■ TEXT PASSAGE:
☆ ☆ ☆ ☆ ☆ ☆ ☆
I simply can’t imagine living the rest of my life with him; he is arrogant, overbearing and domineering. He can be exceedingly cruel in the things he says and callous in the way he acts towards me. He can be verbally abusive and it cuts like a knife. Except that I love him and I wish I could find some way to get through to him. We are not talking now again because of financial pressure and even though I realize the state that we’re in it’s hard not to take personally when he attacks me. He tells me my feelings of stress, anxiety of insecurity are wrong. He doesn’t try to understand them. He just shuts me down as soon as possible. HIS feelings of stress, anxiety and insecurity and the way he deals with them are fine though. Perfectly normal. And if he hurts me in the process, so what? 

I feel as though I am the one making all the changes and it still isn’t enough for him. I don’t know what to do and I don’t know who to talk to. Please help me.


----------



## naojkat (Dec 1, 2009)

sad... but i believe that Love can move mountains, If you both love each other, you can overcome this situation. Love can erase the anguish that you both feel. Both of you should make a move.. Godspeed and Good luck!


----------



## Feelingalone (Apr 22, 2009)

What Now? What changes have you made. I know it sucks to be the one to "change" but that is how you change other people by changing yourself first. You need to analyze your relationship is set up. The two of you have cycles that you get into. You try to talk to him, he shuts down, etc. How do you try - tone, volume, etc? What time of day? What days? I know some of this sounds chessy but it can matter. Try to get a copy of Divorce Remedy by Michelle _____ and The Five Love Languages by Gary Chapman, and maybe Love Must Be Tough by Lou Dobson.
☆ ☆ ☆ ☆ ☆ ☆ ☆
■ INFORMATION SHOWN:
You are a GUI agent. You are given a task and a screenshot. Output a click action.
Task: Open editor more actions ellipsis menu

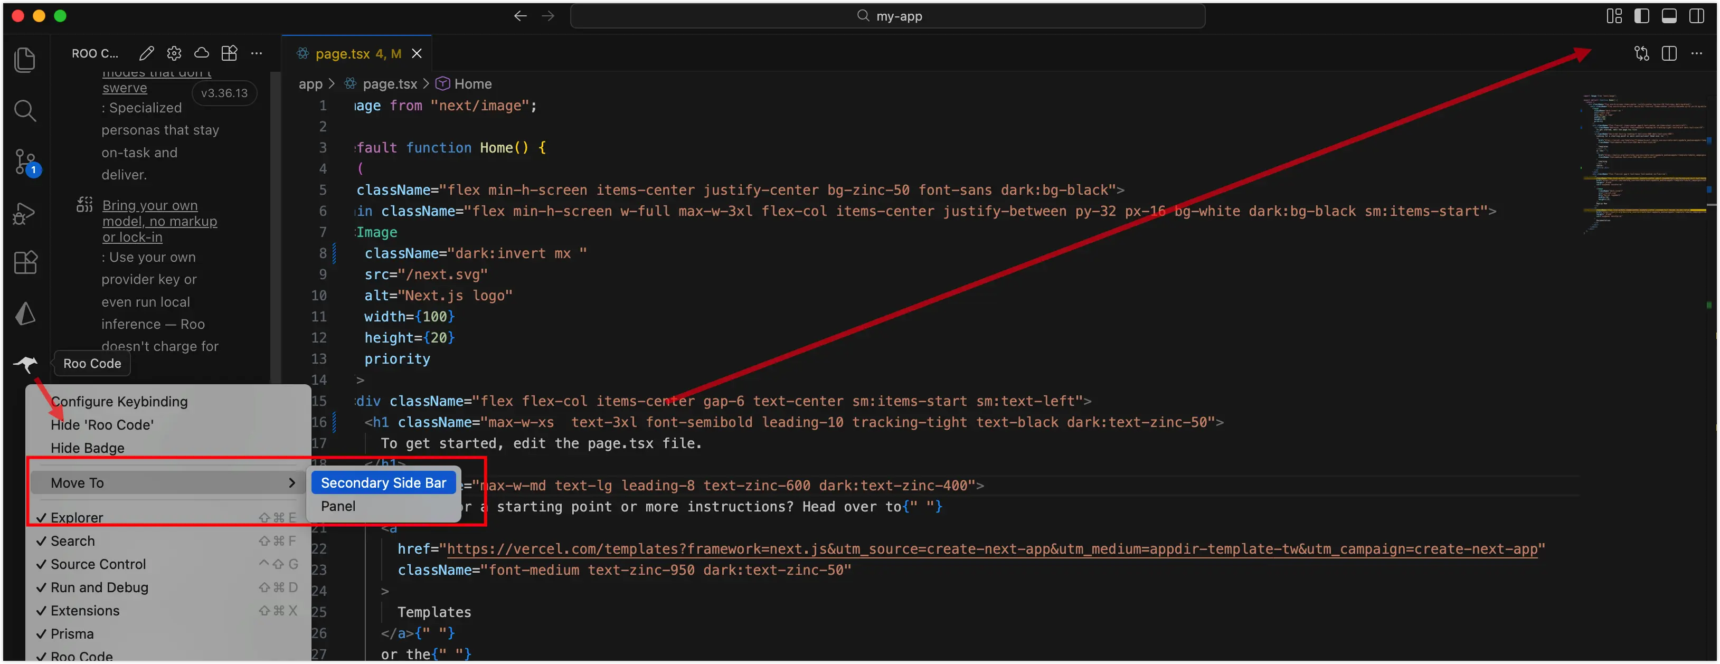pos(1697,53)
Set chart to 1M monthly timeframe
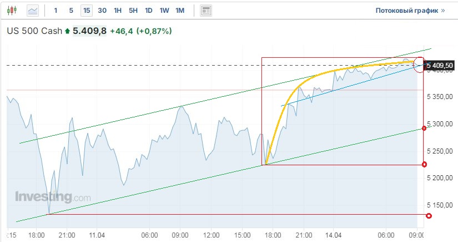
☆ ☆ ☆ ☆ ☆ ☆ ☆
■ TO DO:
(A) From the relationship forum thread, reproduce word for word the passage between "sad... but i" and "by Lou Dobson.", inclusive.
(B) Answer these questions about the relationship forum thread:
(i) What kind of pressure does the first post give as the reason the couple are not talking now?
(ii) Who does the reply from Feelingalone name as the author of The Five Love Languages?
(iii) What date appears next to the name naojkat?
(C) Pick up the relationship forum thread where it stops and keep writing it.
The lines after the relationship forum thread are separate material.

■ EXPECTED RESULTS:
(A)
sad... but i believe that Love can move mountains, If you both love each other, you can overcome this situation. Love can erase the anguish that you both feel. Both of you should make a move.. Godspeed and Good luck!


----------



## Feelingalone (Apr 22, 2009)

What Now? What changes have you made. I know it sucks to be the one to "change" but that is how you change other people by changing yourself first. You need to analyze your relationship is set up. The two of you have cycles that you get into. You try to talk to him, he shuts down, etc. How do you try - tone, volume, etc? What time of day? What days? I know some of this sounds chessy but it can matter. Try to get a copy of Divorce Remedy by Michelle _____ and The Five Love Languages by Gary Chapman, and maybe Love Must Be Tough by Lou Dobson.

(B)
(i) Financial pressure.
(ii) Gary Chapman.
(iii) Dec 1, 2009.

(C)
After determining what the cycles are you have to try to break them on your end. Remember to really step back and look at the situation and see what is working or what is not working. Anything not working stop - it is an endless cheese tunnel (you'll understand that if you get Divorce Remedy)

Just my two cents. Buckle up, this will take some time.


----------



## sisters359 (Apr 9, 2009)

Why don't you print out your message and give it to him? If you cannot see being with him for the rest of your life, you have nothing to lose. Get him on board and into counseling. Or if he refuses to engage in improving things, then you need to decide what you are willing to do. Make that decision before you see his reaction, however, so you are prepared. Good luck.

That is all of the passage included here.